Bei den Grünen wird dies nicht als Niederlage gesehen. Die Verhandlungen seien in der Finanzpolitik am schwierigsten gewesen, heißt es in Parteikreisen. „Die Linien unterscheiden sich fundamental.“ Angesichts dessen sei das Finanzministerium ein „blockiertes Haus“, der neue Minister werde nicht wirklich gestalten können.

Das Gesundheitsministerium geht, anders als von manchen vermutet, an die SPD. Aber wird Karl Lauterbach Minister? Dazu wollte sich Scholz nicht äußern. Der Mediziner und Universitätsprofessor, der nachts virologische Studien aus den USA liest und sie allgemeinverständlich erklären kann, hätte nicht nur die Expertise für den Job, sondern auch große Lust. Aber in der SPD halten viele Lauterbach für einen exotischen Selbstdarsteller – und für wenig ministrabel. Außerdem übernehmen die Sozialdemokraten das wichtige Innenministerium, das Verteidigungsministerium und ihr Herzblutressort Arbeit und Soziales.

Die Grünen konzentrieren sich in der neuen Regierung auf ökologische Themen. Sie bekommen das Auswärtige Amt, ein großes Klimaschutz- und Wirtschaftsministerium und die Ressorts Umwelt, Verbraucherschutz und Landwirtschaft.

„Olaf Scholz wird ein starker Bundeskanzler der Bundesrepublik sein“

Christian Lindner, FDP-Chef und wohl künftiger Finanzminister

Es gilt als sicher, dass Annalena Baer­bock Außenministerin wird – und Robert Habeck das Klimaschutzressort übernimmt. Ob die Regierung im laufenden Geschäft engagierten Klimaschutz vorantreibt, ist eine offene Fragen. Die SPD wird ein neu geschaffenes Bauministerium übernehmen, die FDP das Verkehrsministerium. Beide Bereiche sind zentral für das Erreichen des Pariser Klimaschutzziels – und weder SPD noch FDP sind in diesen Themen bisher mit ökologisch weitreichenden Plänen aufgefallen.

Die Namen der neuen MinisterInnen werden erst später bekannt ­gegeben. Die SPD will ihre Kabinettsmitglieder erst am 4. Dezember ­vorstellen. Die Grünen machen das schon am heutigen Donnerstag, weil dann ihre zehntägige Urabstimmung über den Koalitionsvertrag beginnt. Die gut 125.000 Mitglieder sollen über das ­Gesamtpaket abstimmen. Bei SPD und FDP segnen Sonderparteitage den ­Koalitionsvertrag ab. Der neue ­Kanzler Olaf Scholz könnte in der Woche ab dem 6. Dezember gewählt werden.

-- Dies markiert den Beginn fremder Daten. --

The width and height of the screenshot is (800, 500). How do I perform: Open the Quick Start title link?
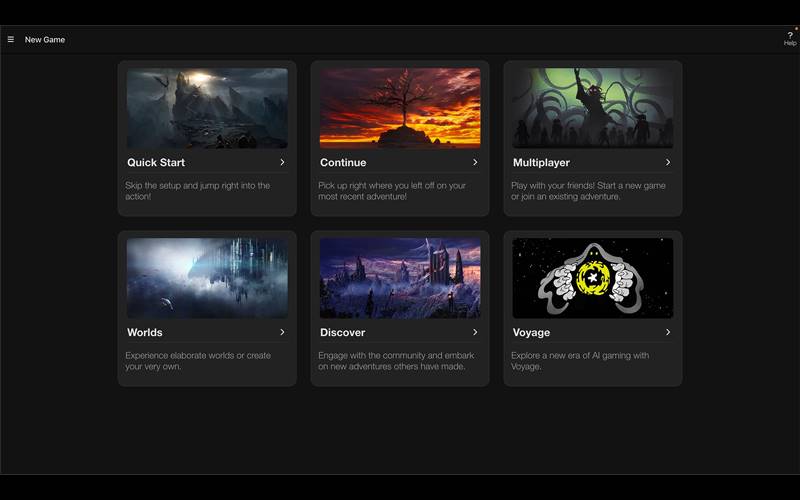click(156, 162)
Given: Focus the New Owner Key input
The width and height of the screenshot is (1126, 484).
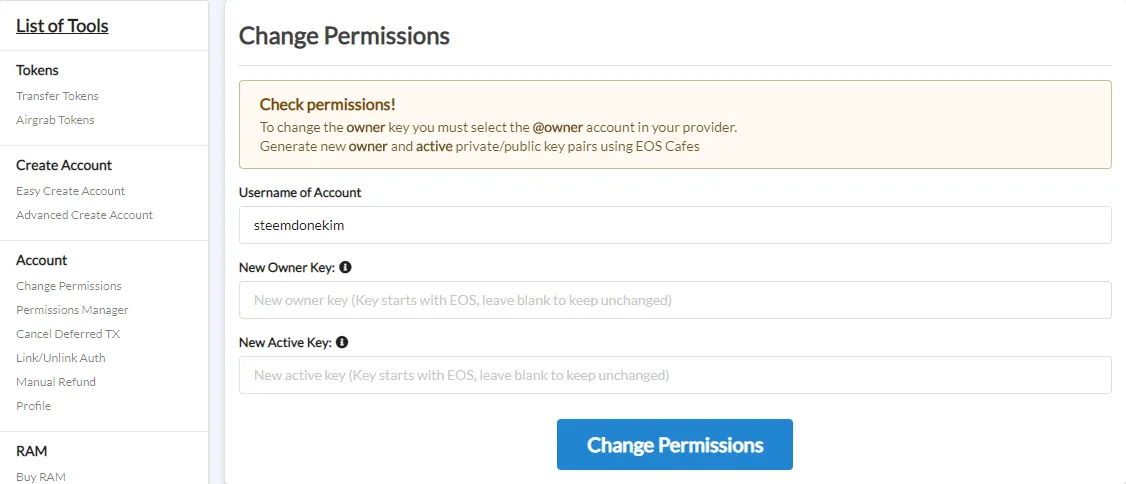Looking at the screenshot, I should 675,300.
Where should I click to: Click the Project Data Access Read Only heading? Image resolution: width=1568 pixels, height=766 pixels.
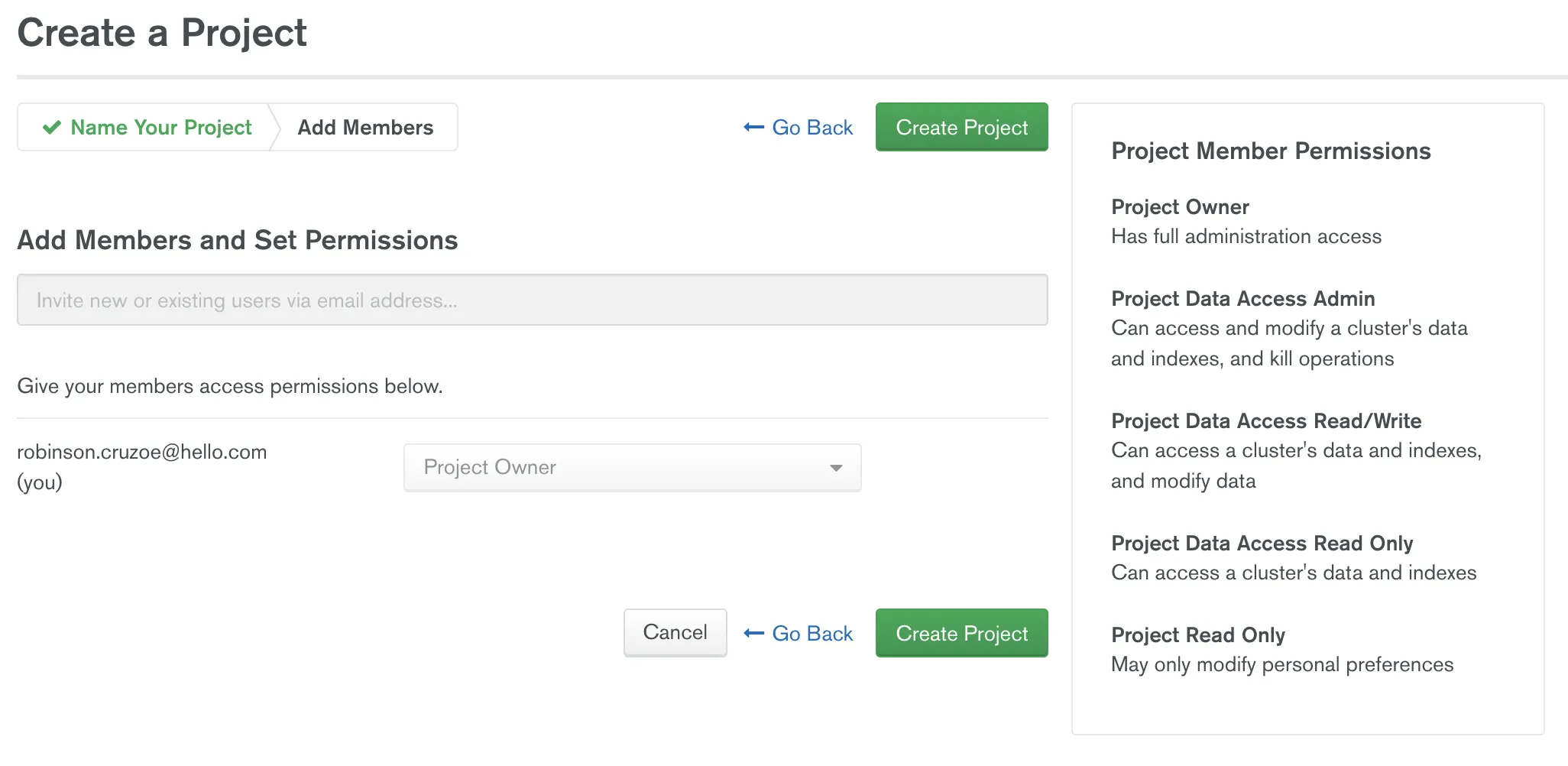1262,544
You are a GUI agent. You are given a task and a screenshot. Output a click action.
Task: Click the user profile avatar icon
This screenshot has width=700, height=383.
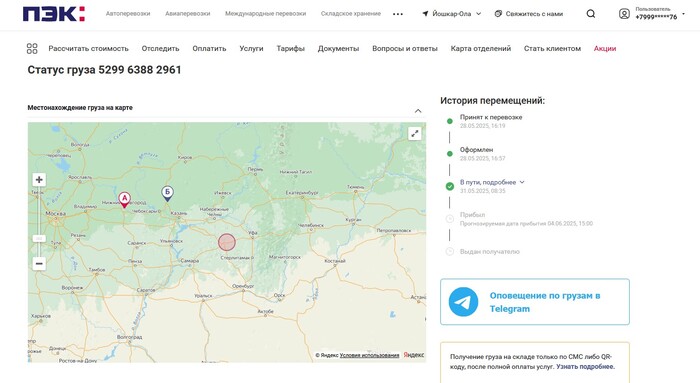(624, 14)
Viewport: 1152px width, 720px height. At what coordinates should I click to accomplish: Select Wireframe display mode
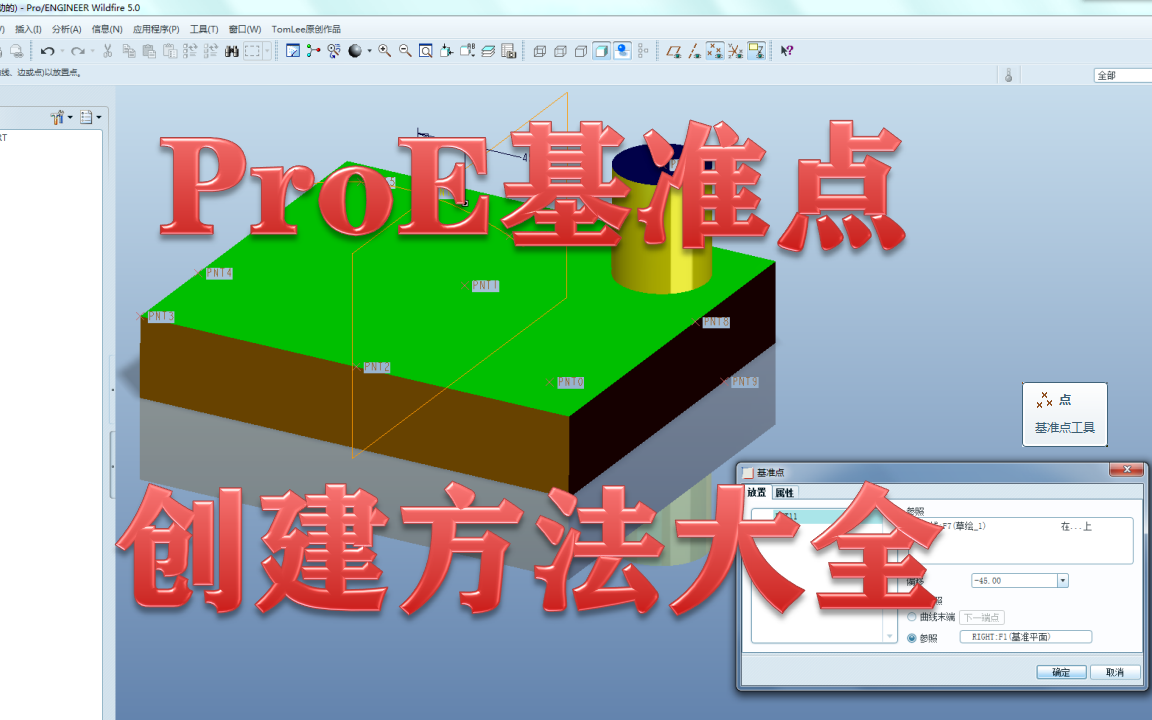tap(540, 50)
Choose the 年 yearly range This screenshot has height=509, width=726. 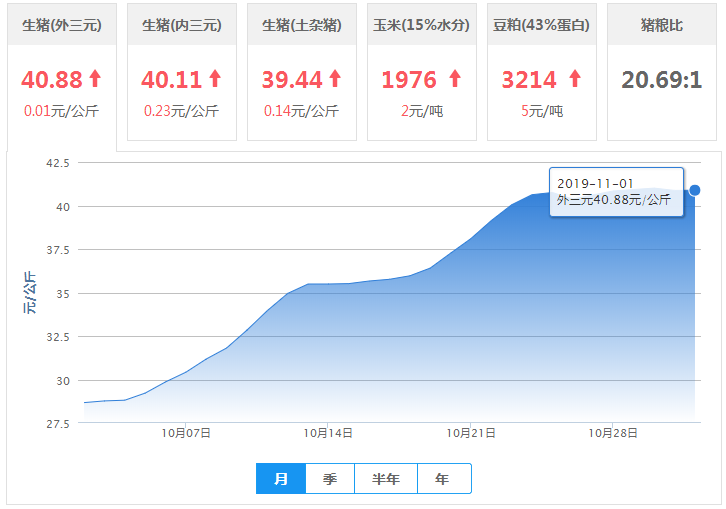click(443, 479)
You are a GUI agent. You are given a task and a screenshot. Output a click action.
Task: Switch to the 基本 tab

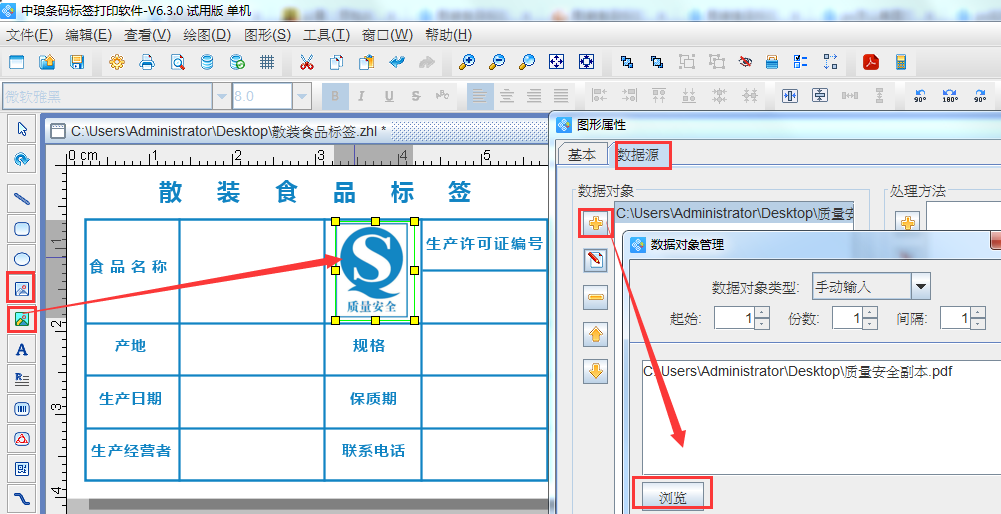click(x=582, y=155)
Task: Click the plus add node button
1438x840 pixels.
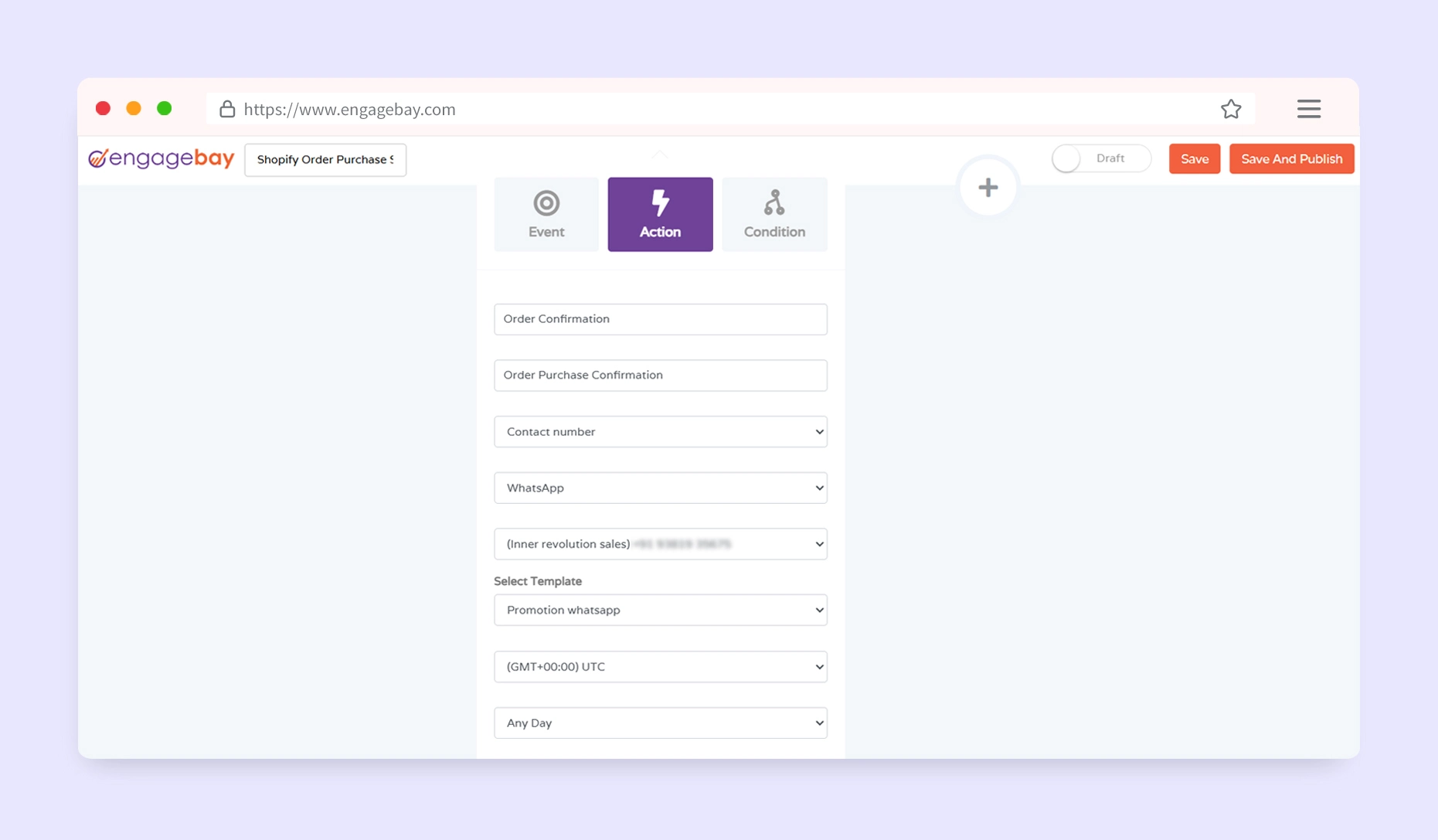Action: pos(987,188)
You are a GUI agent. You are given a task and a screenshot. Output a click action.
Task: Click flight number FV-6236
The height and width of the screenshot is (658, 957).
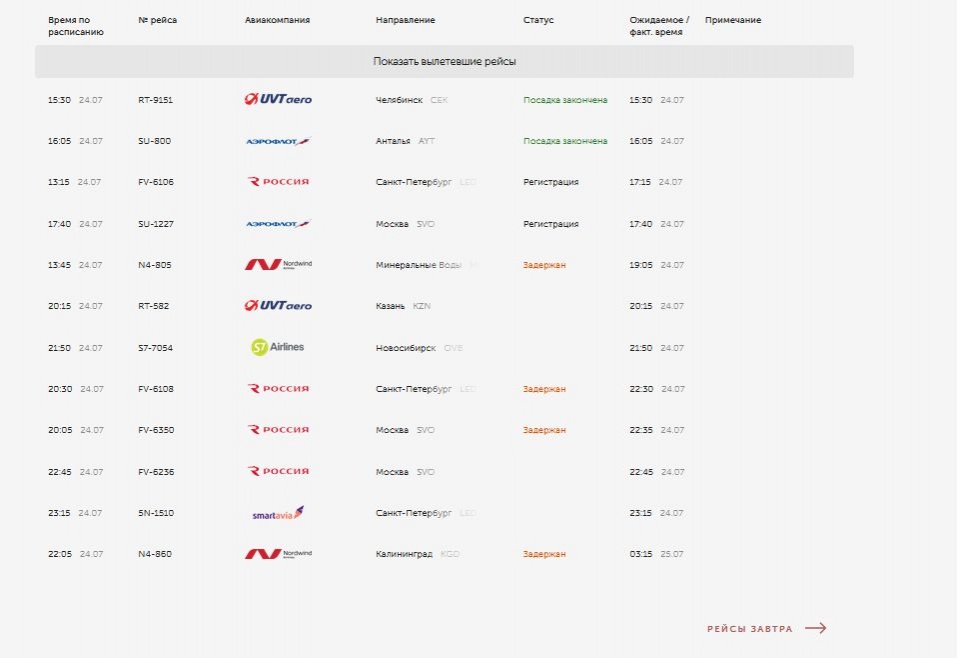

Das größte Lob für Scholz kommt, man höre und staune, an diesem Tag von Christian Lindner. Der Freidemokrat zitiert den Sozialdemokraten Egon Bahr. Scholz verfüge über ein „inneres Geländer“, um das Land mit einer klaren Wertehaltung zu führen und mehr Menschen zu repräsentieren als die, die rot, gelb und grün gewählt hätten, sagt Lindner. „Deshalb wird Olaf Scholz ein starker Bundeskanzler der Bundesrepublik Deutschland sein.“ Dann applaudieren sich die VerhandlerInnen, die in den ersten Reihen sitzen, gegenseitig zu.